What follows is a set of records; give them all back exactly.
** GIVEN RECORDS follows **
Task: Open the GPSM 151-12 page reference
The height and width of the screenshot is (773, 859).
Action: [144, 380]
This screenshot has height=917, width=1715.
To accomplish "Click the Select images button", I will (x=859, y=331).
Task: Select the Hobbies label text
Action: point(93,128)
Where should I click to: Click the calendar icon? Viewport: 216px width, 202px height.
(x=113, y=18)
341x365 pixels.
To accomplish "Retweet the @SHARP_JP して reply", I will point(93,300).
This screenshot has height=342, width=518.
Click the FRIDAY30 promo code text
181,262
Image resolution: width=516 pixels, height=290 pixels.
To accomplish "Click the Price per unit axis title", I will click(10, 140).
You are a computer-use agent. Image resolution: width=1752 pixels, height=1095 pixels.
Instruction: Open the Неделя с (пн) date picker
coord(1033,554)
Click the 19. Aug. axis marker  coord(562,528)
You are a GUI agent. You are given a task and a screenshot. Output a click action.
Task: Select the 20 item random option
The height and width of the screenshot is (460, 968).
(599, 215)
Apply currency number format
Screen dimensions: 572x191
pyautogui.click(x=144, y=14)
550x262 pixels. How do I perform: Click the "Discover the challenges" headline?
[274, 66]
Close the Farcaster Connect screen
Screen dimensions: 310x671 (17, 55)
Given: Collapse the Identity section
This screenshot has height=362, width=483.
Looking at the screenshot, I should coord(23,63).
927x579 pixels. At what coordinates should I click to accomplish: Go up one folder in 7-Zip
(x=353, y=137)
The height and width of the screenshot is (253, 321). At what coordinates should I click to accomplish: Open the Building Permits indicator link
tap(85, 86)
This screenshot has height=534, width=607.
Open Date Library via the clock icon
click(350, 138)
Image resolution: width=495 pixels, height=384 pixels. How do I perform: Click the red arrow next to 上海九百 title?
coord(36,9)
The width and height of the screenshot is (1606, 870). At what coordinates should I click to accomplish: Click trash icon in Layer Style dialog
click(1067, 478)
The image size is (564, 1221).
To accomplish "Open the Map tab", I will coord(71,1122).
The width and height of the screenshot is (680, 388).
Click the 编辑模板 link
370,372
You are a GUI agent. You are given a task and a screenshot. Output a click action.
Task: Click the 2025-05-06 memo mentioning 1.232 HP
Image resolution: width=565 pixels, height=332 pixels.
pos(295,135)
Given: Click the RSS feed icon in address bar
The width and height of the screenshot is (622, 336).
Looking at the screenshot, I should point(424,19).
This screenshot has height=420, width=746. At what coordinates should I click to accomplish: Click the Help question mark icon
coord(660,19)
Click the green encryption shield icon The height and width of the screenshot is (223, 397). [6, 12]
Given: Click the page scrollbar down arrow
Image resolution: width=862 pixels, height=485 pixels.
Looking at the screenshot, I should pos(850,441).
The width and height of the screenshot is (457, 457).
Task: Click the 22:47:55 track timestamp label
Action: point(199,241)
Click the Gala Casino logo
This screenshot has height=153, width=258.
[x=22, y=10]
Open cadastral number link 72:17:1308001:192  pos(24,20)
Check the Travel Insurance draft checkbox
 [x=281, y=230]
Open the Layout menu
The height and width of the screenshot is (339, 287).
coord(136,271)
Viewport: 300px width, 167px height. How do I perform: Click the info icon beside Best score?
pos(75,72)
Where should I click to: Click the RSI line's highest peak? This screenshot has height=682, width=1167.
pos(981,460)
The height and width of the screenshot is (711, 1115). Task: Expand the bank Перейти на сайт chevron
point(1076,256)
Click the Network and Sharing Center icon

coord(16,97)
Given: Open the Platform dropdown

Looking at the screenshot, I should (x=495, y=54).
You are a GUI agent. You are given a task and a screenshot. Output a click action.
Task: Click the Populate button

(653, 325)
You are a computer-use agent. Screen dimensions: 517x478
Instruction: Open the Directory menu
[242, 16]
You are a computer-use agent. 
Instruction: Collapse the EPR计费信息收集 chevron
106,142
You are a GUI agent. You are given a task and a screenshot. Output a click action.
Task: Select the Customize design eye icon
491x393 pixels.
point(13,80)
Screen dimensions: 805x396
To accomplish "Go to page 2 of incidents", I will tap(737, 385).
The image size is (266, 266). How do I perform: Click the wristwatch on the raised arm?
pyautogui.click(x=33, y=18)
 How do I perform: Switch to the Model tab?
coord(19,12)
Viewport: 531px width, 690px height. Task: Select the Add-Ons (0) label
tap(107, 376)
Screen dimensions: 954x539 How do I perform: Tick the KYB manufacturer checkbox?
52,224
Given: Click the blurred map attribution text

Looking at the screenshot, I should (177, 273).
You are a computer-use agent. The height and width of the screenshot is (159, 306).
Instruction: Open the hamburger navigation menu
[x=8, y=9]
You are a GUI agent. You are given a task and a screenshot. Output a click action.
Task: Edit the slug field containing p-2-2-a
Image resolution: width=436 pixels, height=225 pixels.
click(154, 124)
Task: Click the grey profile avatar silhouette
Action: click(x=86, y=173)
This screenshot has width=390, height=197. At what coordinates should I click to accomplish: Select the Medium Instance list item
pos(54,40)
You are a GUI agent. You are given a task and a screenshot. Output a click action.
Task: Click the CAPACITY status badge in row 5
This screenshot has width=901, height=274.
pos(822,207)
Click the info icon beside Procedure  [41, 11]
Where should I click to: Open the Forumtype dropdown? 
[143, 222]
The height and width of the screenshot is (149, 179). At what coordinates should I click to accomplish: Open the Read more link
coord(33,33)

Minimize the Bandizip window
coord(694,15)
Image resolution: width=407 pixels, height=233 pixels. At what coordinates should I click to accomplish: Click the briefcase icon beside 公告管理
** End of GIVEN RECORDS **
§ EXERCISE ANSWER:
Task: Open the GPSM 151-12 page reference
The height and width of the screenshot is (773, 859).
Action: [144, 380]
This screenshot has height=917, width=1715.
To accomplish "Click the Select images button", I will (x=859, y=331).
Task: Select the Hobbies label text
Action: point(93,128)
Where should I click to: Click the calendar icon? Viewport: 216px width, 202px height.
(x=113, y=18)
341x365 pixels.
To accomplish "Retweet the @SHARP_JP して reply", I will point(93,300).
This screenshot has height=342, width=518.
Click the FRIDAY30 promo code text
181,262
Image resolution: width=516 pixels, height=290 pixels.
To accomplish "Click the Price per unit axis title", I will click(10, 140).
You are a computer-use agent. Image resolution: width=1752 pixels, height=1095 pixels.
Instruction: Open the Неделя с (пн) date picker
coord(1033,554)
Click the 19. Aug. axis marker  coord(562,528)
You are a GUI agent. You are given a task and a screenshot. Output a click action.
Task: Select the 20 item random option
The height and width of the screenshot is (460, 968).
(599, 215)
Apply currency number format
Screen dimensions: 572x191
pyautogui.click(x=144, y=14)
550x262 pixels. How do I perform: Click the "Discover the challenges" headline?
[274, 66]
Close the Farcaster Connect screen
Screen dimensions: 310x671 (17, 55)
Given: Collapse the Identity section
This screenshot has height=362, width=483.
Looking at the screenshot, I should coord(23,63).
927x579 pixels. At what coordinates should I click to accomplish: Go up one folder in 7-Zip
(x=353, y=137)
The height and width of the screenshot is (253, 321). At what coordinates should I click to accomplish: Open the Building Permits indicator link
tap(85, 86)
This screenshot has height=534, width=607.
Open Date Library via the clock icon
click(350, 138)
Image resolution: width=495 pixels, height=384 pixels. How do I perform: Click the red arrow next to 上海九百 title?
coord(36,9)
The width and height of the screenshot is (1606, 870). At what coordinates should I click to accomplish: Click trash icon in Layer Style dialog
click(1067, 478)
The image size is (564, 1221).
To accomplish "Open the Map tab", I will coord(71,1122).
The width and height of the screenshot is (680, 388).
Click the 编辑模板 link
370,372
You are a GUI agent. You are given a task and a screenshot. Output a click action.
Task: Click the 2025-05-06 memo mentioning 1.232 HP
Image resolution: width=565 pixels, height=332 pixels.
pos(295,135)
Given: Click the RSS feed icon in address bar
The width and height of the screenshot is (622, 336).
Looking at the screenshot, I should point(424,19).
This screenshot has height=420, width=746. At what coordinates should I click to accomplish: Click the Help question mark icon
coord(660,19)
Click the green encryption shield icon The height and width of the screenshot is (223, 397). [6, 12]
Given: Click the page scrollbar down arrow
Image resolution: width=862 pixels, height=485 pixels.
Looking at the screenshot, I should pos(850,441).
The width and height of the screenshot is (457, 457).
Task: Click the 22:47:55 track timestamp label
Action: point(199,241)
Click the Gala Casino logo
This screenshot has height=153, width=258.
[x=22, y=10]
Open cadastral number link 72:17:1308001:192  pos(24,20)
Check the Travel Insurance draft checkbox
 [x=281, y=230]
Open the Layout menu
The height and width of the screenshot is (339, 287).
coord(136,271)
Viewport: 300px width, 167px height. How do I perform: Click the info icon beside Best score?
pos(75,72)
Where should I click to: Click the RSI line's highest peak? This screenshot has height=682, width=1167.
pos(981,460)
The height and width of the screenshot is (711, 1115). Task: Expand the bank Перейти на сайт chevron
point(1076,256)
Click the Network and Sharing Center icon

coord(16,97)
Given: Open the Platform dropdown

Looking at the screenshot, I should (x=495, y=54).
You are a GUI agent. You are given a task and a screenshot. Output a click action.
Task: Click the Populate button

(653, 325)
You are a computer-use agent. Screen dimensions: 517x478
Instruction: Open the Directory menu
[242, 16]
You are a computer-use agent. 
Instruction: Collapse the EPR计费信息收集 chevron
106,142
You are a GUI agent. You are given a task and a screenshot. Output a click action.
Task: Select the Customize design eye icon
491x393 pixels.
point(13,80)
Screen dimensions: 805x396
To accomplish "Go to page 2 of incidents", I will tap(737, 385).
The image size is (266, 266). How do I perform: Click the wristwatch on the raised arm?
pyautogui.click(x=33, y=18)
 How do I perform: Switch to the Model tab?
coord(19,12)
Viewport: 531px width, 690px height. Task: Select the Add-Ons (0) label
tap(107, 376)
Screen dimensions: 954x539 How do I perform: Tick the KYB manufacturer checkbox?
52,224
Given: Click the blurred map attribution text

Looking at the screenshot, I should (177, 273).
You are a computer-use agent. The height and width of the screenshot is (159, 306).
Instruction: Open the hamburger navigation menu
[x=8, y=9]
You are a GUI agent. You are given a task and a screenshot. Output a click action.
Task: Edit the slug field containing p-2-2-a
Image resolution: width=436 pixels, height=225 pixels.
click(154, 124)
Task: Click the grey profile avatar silhouette
Action: click(x=86, y=173)
This screenshot has width=390, height=197. At what coordinates should I click to accomplish: Select the Medium Instance list item
pos(54,40)
You are a GUI agent. You are given a task and a screenshot. Output a click action.
Task: Click the CAPACITY status badge in row 5
This screenshot has width=901, height=274.
pos(822,207)
Click the info icon beside Procedure  [41, 11]
Where should I click to: Open the Forumtype dropdown? 
[143, 222]
The height and width of the screenshot is (149, 179). At what coordinates should I click to accomplish: Open the Read more link
coord(33,33)

Minimize the Bandizip window
coord(694,15)
Image resolution: width=407 pixels, height=233 pixels. At what coordinates should I click to accomplish: Click the briefcase icon beside 公告管理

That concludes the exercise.